I took more notes during “[purgatorio] POPOPERA” than I have in any other performance I have seen. It was a rich, complex concerto of movement and music combined with weird, strange and frightening imagery. Emio Greco and Pieter C. Scholten have conceived of and created not only an engaging and provocative work, but also a triumph in form and content. Usually, a dance has masterful construction or genius story telling, but not both. This choreographic team is able to harness structural and narrative elements together and effectively translate them onto the stage, a rare feat. Each individual component had such strength that when combined, the piece, as a whole, exploded with intensity.
Some suggest that Dante’s primary contribution was the ability to merge themes and images from all different aspects of life. Greco and Scholten are also masters of fusion. An astonishing structural combination of movement styles is their manifestation. I saw almost every type of dance I could imagine in “[purgatorio] POPOPERA.” Ballet and modern were the most prominent, but they were not afraid to draw from other movement sources, even some comical additions. In the first main group dance, to “I Got Life” from the musical “Hair,” there were popping and isolation sequences that come directly from jazz, hip hop and break-dancing. About half way through the piece, there was a sedate solo for one of the women that was filled with Fosse-style, musical theater dance. Near the end, the masked male character was combining old-fashioned tap dancing with new-fangled body percussion. And, of course, there was minimalist pedestrian movement, and I even glimpsed a moonwalk. In less capable hands, all this material packed into in a one-hour performance might appear choppy or frenetic. But here it was not. The compositional mastery that Greco and Scholten share, in concert with the extraordinary talents of the dancers, combined these styles together with brilliance and clarity.
“[purgatorio] POPOPERA” also shared an incredible sense of the narrative and successfully depicted a transition in control. During the first half of the piece, the dancers’ movements were wild; the feeling was one of angst-ridden chaos. Something bigger had come over them, and they had no choice but to participate in pandemonium. Ownership of their bodies was not their own; a powerful force in the negative space was encouraging the madness and bedlam that was expressed through the choreography. Then, there was a clear moment of change. All-black guitars had been present in the piece from the beginning, and at this point of transition, the dancers traded these for black and white guitars. From that point forward, the performers were very much in control; they were making music, playing instruments and creating something, rather than having forces imposed upon them.

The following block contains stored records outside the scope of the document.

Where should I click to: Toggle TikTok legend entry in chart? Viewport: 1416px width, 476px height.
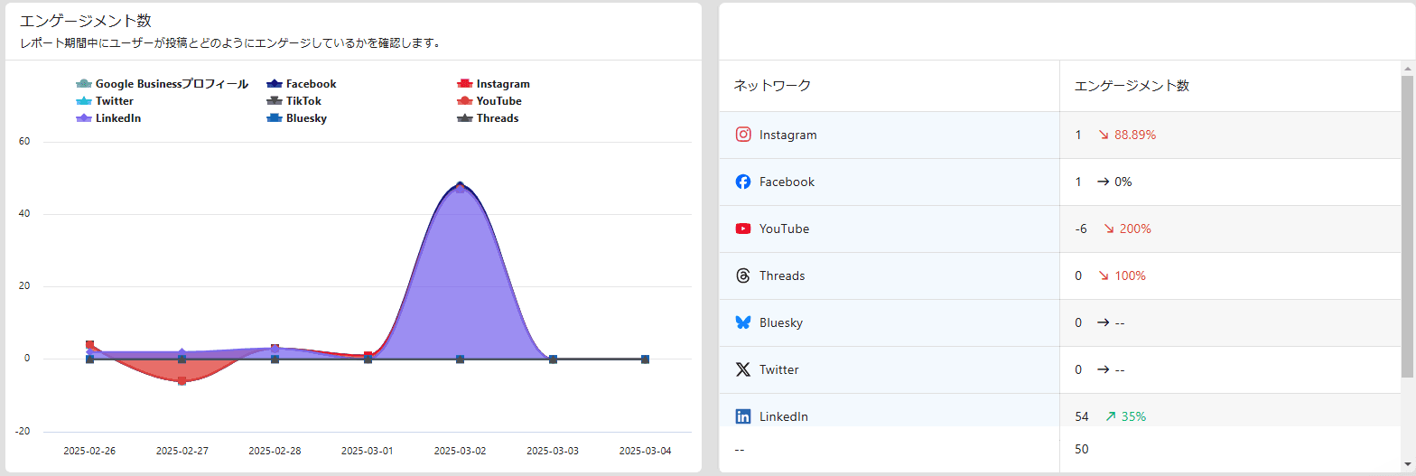(x=294, y=101)
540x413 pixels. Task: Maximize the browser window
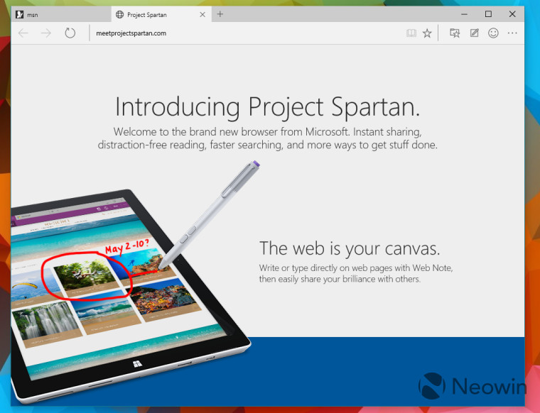click(488, 14)
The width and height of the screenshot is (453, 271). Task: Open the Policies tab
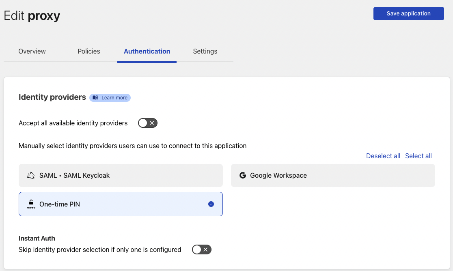coord(88,51)
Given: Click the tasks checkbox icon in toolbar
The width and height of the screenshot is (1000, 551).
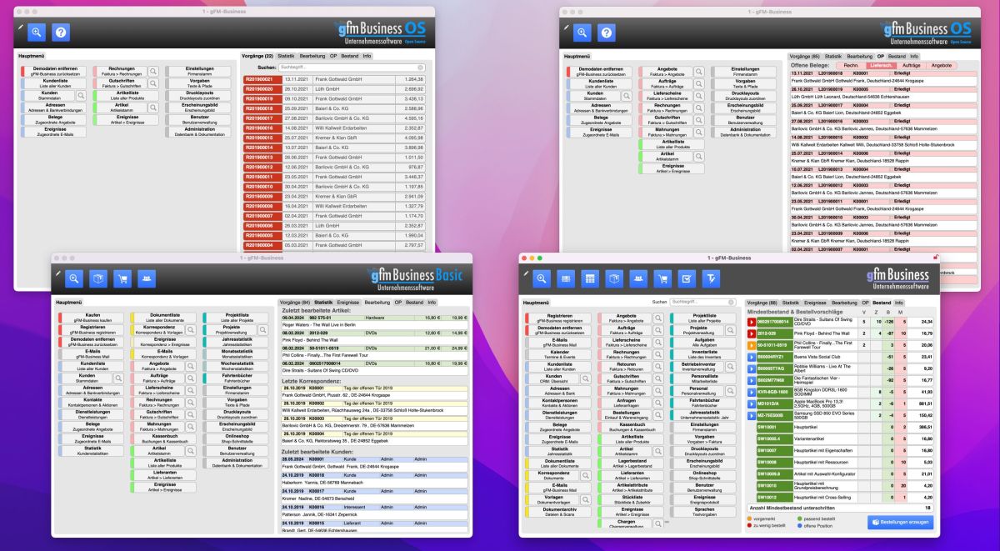Looking at the screenshot, I should click(x=687, y=278).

My sense was that the outside influence controlling their movements and sending them into a whirl of motion was their sin. The latter half of the piece, as they switched guitars, indicated a shift in their sin. They were no longer bound by their transgressions, they were in control of them.
Emio Greco | PC was one of the more avant-garde troupes that I have seen in a while. Having said that, I also feel that “[purgatorio] POPOPERA” was one of the clearest pieces that I have seen recently. For me, avant-garde and understanding don’t often belong in the same sentence, but Emio Greco and Pieter Scholten’s unique conception of both form and content makes such avant-garde work more accessible.